Monday, 13 March 2017

Review: Sebastian Barry, Days Without End






This novel belongs to the Stiff Drink school of writing. You adopt your voice, you start in the middle of things and you keep going until, ninety thousand words later, you bring it all to a close. You provide the reader with no more than a small geographical map of Civil War America and you offer no Acknowledgements to anyone for anything. I guess when it’s all over, you pour another stiff drink.

So you begin with the sentence, “The method of laying out a corpse in Missouri sure took the proverbial cake” and, starting from that, introduce your two main characters, John Cole and the narrator Thomas McNulty – who start out as two teenage boys saving themselves from famine and disease, lost in the frontiers of frontier America. They make shift as improvising stage artists, join the army to fight the Indians, join again to fight the Confederate rebels and along the way of killing for their supper, acquire a child - an orphaned Indian Sioux to whom they give the name, Winona.

Winona is not much more than a cypher. She is young, traumatised, pretty, clever and determined. In a world which has not yet replaced brute force with bureaucracy, she easily becomes their daughter and more precious to John and Thomas than their own lives. The reader is led to agree. Nothing bad must happen to Winona, absolutely nothing.

On this foundation, Sebastian Barry is able to carry off John and Thomas as gay men and Thomas as a cross-dresser when opportunity demands and with a taste for continuing that way anyway. In a society no more regulated by convention than bureaucracy, John and Thomas also carry off their difference, indulged by the black members of the household they eventually join, and enjoying Winona’s uncurious love.

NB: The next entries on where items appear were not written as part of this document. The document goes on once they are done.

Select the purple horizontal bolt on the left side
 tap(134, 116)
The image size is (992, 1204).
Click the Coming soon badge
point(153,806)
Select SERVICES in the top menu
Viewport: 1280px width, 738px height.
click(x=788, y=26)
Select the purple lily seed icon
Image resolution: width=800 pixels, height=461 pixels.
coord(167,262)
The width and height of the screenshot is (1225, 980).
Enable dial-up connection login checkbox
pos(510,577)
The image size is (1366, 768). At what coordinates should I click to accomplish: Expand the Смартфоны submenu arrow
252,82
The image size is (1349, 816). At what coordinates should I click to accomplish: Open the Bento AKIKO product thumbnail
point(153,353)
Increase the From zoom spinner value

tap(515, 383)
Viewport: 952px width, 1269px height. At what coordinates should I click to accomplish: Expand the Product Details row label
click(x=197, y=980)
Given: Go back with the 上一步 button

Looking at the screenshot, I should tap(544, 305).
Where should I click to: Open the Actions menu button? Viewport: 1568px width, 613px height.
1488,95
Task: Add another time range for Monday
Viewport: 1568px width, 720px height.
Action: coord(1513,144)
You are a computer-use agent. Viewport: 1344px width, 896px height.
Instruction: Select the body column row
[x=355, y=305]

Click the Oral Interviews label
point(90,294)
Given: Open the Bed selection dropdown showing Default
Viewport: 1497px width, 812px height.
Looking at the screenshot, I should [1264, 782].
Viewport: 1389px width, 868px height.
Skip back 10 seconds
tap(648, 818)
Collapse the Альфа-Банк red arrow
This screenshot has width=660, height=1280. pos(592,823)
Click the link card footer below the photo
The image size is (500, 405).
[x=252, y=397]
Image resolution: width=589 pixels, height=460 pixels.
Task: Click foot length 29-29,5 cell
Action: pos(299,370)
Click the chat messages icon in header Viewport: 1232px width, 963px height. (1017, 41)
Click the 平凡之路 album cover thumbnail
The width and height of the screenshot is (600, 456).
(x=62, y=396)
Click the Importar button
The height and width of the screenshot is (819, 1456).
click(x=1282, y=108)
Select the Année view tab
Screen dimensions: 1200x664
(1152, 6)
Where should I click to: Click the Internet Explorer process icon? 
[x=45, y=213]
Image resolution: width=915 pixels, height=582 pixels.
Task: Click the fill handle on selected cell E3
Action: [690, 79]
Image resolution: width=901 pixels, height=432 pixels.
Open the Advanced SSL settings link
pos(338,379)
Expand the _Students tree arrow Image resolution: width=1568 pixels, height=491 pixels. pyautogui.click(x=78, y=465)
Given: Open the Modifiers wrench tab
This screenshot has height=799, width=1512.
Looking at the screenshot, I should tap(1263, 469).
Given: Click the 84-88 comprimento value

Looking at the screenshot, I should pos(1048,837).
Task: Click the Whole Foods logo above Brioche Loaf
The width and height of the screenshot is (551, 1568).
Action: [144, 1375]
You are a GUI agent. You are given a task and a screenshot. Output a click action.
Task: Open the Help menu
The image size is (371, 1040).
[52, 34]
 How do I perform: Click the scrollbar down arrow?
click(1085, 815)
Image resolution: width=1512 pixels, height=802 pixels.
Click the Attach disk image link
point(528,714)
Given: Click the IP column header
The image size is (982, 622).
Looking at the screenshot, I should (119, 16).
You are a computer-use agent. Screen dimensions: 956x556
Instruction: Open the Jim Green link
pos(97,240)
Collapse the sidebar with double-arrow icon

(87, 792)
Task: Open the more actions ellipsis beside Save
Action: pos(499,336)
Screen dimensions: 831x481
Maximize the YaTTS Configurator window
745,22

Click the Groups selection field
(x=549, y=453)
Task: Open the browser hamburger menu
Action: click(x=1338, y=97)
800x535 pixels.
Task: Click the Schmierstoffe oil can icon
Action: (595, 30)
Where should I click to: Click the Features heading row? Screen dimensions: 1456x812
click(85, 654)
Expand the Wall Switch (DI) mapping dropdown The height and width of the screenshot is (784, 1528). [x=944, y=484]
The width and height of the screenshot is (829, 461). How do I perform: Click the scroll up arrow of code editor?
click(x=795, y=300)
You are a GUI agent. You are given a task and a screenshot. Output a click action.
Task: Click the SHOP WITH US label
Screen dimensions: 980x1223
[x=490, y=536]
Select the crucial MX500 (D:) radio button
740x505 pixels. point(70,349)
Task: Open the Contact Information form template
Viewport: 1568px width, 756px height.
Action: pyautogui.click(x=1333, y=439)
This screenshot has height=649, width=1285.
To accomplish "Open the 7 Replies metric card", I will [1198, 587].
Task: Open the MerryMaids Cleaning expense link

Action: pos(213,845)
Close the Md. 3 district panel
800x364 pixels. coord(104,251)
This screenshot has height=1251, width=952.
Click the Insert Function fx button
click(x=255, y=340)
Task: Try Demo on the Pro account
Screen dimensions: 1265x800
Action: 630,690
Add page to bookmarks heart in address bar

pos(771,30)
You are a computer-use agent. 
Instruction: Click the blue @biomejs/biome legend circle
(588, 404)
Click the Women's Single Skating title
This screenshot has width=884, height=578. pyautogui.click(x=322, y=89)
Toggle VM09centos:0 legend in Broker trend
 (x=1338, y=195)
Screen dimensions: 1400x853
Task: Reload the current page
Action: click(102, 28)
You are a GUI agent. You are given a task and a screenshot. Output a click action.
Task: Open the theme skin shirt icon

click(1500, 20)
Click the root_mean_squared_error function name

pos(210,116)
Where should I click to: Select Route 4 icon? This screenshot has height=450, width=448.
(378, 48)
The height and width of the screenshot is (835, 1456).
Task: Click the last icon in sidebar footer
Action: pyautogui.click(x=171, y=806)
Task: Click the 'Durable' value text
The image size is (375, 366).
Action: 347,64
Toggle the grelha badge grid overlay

Inevitably, there is a whiff of opportunism in this gay men and cross dresser casting but the Stiff  Drink approach allows Sebastian Barry to carry it off. But not only that; it is the rootedness of a story of violence and suffering in some very simple values which carries us along. At one point, I felt that all was revealed when at page 136, John occupies himself trying to soothe a restless, troubled Winona to sleep. He succeeds. “Got her sleeping” he says, “You sure do” says Thomas and adds for the reader one of his short, characteristic lines of laconic wisdom, “Not much more than that needed to make men happy”. All’s well in a world where grown men can soothe troubled children to sleep. If they can do that, who’s gonna care if they’re gay?